**Assignment**. Nothing but the lines from the one with "Collapse the Data Compass section" through the end of the records below should be written out, and each must match word for word.

**Records supplied**.
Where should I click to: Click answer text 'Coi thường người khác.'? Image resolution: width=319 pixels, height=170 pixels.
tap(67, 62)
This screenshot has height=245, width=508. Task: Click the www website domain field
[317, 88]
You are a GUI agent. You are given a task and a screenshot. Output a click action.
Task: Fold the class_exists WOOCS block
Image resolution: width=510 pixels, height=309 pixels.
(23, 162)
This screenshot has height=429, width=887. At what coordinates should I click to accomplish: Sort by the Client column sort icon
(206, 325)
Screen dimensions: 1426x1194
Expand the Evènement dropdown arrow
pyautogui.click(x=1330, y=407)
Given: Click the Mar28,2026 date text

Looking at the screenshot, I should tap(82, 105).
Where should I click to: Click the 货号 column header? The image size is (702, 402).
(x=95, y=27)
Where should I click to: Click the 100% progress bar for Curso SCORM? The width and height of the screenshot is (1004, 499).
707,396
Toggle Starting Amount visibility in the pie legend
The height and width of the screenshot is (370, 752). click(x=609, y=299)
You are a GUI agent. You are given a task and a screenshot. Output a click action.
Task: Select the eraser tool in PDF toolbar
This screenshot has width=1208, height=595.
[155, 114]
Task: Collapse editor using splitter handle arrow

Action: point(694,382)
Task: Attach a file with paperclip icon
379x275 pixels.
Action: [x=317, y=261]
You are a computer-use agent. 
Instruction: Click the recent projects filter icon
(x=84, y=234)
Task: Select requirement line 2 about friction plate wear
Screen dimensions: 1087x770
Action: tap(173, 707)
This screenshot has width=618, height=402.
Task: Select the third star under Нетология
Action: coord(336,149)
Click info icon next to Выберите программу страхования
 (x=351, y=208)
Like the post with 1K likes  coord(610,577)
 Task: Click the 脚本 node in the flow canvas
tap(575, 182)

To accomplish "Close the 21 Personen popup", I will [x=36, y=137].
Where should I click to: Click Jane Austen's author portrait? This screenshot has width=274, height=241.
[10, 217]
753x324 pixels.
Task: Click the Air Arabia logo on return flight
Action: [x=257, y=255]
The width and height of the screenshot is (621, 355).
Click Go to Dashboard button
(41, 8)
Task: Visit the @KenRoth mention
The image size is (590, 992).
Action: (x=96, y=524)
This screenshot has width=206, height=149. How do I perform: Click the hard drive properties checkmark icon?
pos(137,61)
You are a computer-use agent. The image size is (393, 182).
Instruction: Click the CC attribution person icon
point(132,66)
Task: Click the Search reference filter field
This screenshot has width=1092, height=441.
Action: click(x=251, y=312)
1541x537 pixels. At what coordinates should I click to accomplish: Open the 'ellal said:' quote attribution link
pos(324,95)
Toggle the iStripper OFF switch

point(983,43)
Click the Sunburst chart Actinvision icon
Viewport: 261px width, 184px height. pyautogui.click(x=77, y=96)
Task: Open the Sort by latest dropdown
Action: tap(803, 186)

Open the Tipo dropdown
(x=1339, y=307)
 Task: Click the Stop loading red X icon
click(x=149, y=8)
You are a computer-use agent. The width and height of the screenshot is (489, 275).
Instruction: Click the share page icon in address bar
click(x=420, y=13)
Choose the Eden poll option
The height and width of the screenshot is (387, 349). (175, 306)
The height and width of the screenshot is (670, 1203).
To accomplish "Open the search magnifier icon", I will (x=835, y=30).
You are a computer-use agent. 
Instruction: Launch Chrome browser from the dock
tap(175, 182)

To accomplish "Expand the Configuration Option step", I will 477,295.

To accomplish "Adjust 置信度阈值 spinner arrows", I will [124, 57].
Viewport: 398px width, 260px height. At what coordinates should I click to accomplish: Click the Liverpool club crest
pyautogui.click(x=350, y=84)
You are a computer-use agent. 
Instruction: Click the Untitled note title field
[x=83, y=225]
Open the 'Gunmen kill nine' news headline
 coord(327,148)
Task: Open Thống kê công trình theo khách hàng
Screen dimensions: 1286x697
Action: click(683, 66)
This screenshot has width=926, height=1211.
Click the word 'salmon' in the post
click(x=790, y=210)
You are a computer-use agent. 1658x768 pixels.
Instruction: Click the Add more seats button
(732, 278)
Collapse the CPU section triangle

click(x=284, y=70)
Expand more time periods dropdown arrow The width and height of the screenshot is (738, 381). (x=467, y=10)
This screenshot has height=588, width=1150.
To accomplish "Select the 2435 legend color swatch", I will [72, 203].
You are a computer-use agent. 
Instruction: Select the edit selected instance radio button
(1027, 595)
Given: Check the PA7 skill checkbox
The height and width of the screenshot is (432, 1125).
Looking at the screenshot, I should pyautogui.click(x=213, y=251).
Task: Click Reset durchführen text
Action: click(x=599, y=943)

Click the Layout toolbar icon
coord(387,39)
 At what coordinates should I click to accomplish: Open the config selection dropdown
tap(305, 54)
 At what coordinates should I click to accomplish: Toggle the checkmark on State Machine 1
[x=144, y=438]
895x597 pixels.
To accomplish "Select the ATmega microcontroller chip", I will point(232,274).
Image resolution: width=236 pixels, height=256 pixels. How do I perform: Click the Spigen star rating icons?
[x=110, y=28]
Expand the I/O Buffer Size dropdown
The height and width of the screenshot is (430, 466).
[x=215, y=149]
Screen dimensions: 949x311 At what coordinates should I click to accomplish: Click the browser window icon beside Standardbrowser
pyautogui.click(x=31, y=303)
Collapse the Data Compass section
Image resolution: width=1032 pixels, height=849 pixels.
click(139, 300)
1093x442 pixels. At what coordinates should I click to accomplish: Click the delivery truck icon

**Response area**.
Collapse the Data Compass section
Image resolution: width=1032 pixels, height=849 pixels.
click(139, 300)
1093x442 pixels. At what coordinates should I click to accomplish: Click the delivery truck icon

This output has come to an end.